*** Opening of EXERCISE TEXT ***

Wolf Pup Roundup
A collaborative project takes researchers into wolf dens to collar pups and learn more about their survival rates.
Layne Kennedy (photography)
Crawling into a wolf den isn’t high on most people’s to-do list. But for researchers studying gray wolf pups in northern Minnesota, it’s key to getting good information. One day last May, a group of scientists from the Fond du Lac Band of Lake Superior Chippewa and the 1854 Treaty Authority visited two dens on tribal land near Cloquet to put radio collars on pups as part of a pilot study.
Gray wolves are highly studied animals, says Morgan Swingen, a biologist for the 1854 Treaty Authority, who entered cramped dens headfirst to capture pups that day. “But we don’t know a lot about wolf pup survival,” she says. “It’s an information gap.”
Scientists know wolves can have large litters, but many pups die before adulthood. “Knowing how many pups are coming in, and how many survive to become adults, can help us model the wolf population,” says Department of Natural Resources biologist Carolin Humpal, who helped conceive and launch the project. The 1854 Treaty Authority, an intertribal natural resource management agency, and the Fond du Lac Band are partners.
Following COVID-19 safety guidelines established by the Fond du Lac Band, researchers and their helpers found dens by tracking the movements of collared adult wolves. As humans approached, the adults fled.

*** Close of EXERCISE TEXT ***

■ **EXERCISES TO COMPLETE**:
a – Quote the passage of the wolf pup article between "Gray wolves are" and "Band are partners.", inclusive.
b – According to the wolf pup article, how did researchers and their helpers find the dens?
c – Translate this sentence from the wolf pup article into Spanish: "Scientists know wolves can have large litters, but many pups die before adulthood."
Use only the wolf pup article.

*** Opening of ENTRIES SUPPLIED ***

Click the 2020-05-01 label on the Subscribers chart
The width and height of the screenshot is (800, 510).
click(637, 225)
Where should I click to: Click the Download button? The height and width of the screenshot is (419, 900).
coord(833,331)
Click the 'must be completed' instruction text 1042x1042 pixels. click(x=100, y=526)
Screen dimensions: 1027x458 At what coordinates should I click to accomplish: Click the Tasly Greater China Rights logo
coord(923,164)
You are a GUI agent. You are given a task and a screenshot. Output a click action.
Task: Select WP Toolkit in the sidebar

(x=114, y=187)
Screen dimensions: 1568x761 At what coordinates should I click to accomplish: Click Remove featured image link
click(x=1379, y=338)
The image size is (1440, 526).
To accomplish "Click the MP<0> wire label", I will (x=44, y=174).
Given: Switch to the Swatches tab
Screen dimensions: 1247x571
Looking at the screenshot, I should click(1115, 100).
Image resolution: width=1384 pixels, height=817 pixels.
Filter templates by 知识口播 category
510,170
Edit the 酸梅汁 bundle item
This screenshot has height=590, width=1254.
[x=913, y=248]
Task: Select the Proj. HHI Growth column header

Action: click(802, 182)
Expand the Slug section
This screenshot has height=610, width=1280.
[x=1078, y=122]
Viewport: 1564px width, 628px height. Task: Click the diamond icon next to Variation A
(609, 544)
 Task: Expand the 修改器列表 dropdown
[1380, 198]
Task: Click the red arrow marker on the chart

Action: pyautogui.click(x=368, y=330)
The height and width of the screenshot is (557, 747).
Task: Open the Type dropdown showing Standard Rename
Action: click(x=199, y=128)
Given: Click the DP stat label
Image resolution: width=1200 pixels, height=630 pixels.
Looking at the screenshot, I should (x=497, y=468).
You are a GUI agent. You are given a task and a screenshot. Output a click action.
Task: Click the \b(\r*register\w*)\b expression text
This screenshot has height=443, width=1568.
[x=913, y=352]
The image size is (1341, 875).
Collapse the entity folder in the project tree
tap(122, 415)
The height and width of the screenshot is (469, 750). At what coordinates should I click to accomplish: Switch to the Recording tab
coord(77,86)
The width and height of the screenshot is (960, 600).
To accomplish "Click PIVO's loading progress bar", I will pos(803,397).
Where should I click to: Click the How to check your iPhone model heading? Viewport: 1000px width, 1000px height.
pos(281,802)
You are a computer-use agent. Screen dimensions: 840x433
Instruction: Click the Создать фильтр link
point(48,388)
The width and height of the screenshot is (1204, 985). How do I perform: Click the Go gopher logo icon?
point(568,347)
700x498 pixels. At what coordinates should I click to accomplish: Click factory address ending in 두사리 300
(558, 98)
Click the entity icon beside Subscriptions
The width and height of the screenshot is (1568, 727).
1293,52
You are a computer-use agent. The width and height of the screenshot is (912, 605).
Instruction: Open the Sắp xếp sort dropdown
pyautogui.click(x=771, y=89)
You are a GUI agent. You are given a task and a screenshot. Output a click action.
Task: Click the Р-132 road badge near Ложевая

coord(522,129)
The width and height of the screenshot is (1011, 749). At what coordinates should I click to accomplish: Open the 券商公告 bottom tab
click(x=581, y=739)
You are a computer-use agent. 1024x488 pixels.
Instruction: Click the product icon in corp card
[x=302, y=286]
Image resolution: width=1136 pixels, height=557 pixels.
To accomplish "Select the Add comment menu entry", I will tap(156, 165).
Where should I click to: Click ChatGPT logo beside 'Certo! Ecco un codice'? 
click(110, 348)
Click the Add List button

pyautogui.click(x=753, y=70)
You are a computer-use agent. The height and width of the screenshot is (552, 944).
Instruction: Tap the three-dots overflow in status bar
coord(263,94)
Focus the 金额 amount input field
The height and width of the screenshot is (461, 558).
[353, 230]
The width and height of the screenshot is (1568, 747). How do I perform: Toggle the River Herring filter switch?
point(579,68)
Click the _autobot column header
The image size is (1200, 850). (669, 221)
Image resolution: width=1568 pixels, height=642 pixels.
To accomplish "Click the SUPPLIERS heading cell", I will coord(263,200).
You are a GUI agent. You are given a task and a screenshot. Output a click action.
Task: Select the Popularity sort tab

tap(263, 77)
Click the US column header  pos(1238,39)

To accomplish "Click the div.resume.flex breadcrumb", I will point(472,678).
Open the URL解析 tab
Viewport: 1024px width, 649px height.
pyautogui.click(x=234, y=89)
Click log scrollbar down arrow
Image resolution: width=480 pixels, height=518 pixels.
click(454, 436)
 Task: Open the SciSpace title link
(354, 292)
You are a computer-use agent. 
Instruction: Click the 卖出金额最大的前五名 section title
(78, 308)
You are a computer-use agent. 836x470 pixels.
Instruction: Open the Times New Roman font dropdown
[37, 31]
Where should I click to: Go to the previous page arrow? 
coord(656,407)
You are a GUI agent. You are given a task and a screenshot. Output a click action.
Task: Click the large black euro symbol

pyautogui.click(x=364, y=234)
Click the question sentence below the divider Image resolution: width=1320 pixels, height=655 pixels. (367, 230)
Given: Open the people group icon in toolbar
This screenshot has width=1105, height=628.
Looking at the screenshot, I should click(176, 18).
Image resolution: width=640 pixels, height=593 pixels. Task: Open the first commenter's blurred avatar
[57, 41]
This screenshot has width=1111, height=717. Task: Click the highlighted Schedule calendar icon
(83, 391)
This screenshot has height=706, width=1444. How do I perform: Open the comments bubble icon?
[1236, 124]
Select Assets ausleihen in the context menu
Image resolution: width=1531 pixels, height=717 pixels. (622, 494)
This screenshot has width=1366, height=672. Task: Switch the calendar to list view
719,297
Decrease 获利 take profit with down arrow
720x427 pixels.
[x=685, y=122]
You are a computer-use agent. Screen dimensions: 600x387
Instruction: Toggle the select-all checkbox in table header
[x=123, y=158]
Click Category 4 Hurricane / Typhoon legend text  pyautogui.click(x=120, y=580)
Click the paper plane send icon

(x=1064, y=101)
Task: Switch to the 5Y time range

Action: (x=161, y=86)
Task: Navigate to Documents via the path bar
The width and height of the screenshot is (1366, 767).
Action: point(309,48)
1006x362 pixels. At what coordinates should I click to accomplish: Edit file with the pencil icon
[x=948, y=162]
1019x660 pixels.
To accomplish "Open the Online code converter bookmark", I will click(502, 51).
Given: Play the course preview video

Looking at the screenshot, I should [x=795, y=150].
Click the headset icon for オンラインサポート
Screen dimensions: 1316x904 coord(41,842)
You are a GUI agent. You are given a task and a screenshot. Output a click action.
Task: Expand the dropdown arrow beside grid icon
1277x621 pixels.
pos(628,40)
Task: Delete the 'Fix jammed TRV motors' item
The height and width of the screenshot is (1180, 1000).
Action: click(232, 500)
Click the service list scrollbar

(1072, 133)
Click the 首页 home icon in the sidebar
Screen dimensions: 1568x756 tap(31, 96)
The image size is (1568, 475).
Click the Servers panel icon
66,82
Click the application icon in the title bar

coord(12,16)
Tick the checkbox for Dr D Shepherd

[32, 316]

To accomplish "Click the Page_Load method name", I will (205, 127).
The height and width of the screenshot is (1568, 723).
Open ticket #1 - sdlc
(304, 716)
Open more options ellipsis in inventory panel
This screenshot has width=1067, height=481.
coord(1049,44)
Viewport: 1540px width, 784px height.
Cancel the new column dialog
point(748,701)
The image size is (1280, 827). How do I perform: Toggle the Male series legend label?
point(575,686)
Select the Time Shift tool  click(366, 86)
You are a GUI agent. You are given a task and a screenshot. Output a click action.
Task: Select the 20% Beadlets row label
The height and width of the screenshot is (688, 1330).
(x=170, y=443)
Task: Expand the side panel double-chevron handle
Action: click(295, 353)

*** Close of ENTRIES SUPPLIED ***

■ **SOLVED PROBLEMS**:
a –
Gray wolves are highly studied animals, says Morgan Swingen, a biologist for the 1854 Treaty Authority, who entered cramped dens headfirst to capture pups that day. “But we don’t know a lot about wolf pup survival,” she says. “It’s an information gap.”
Scientists know wolves can have large litters, but many pups die before adulthood. “Knowing how many pups are coming in, and how many survive to become adults, can help us model the wolf population,” says Department of Natural Resources biologist Carolin Humpal, who helped conceive and launch the project. The 1854 Treaty Authority, an intertribal natural resource management agency, and the Fond du Lac Band are partners.

b – They tracked the movements of collared adult wolves.

c – Los científicos saben que los lobos pueden tener camadas grandes, pero muchos cachorros mueren antes de llegar a la edad adulta.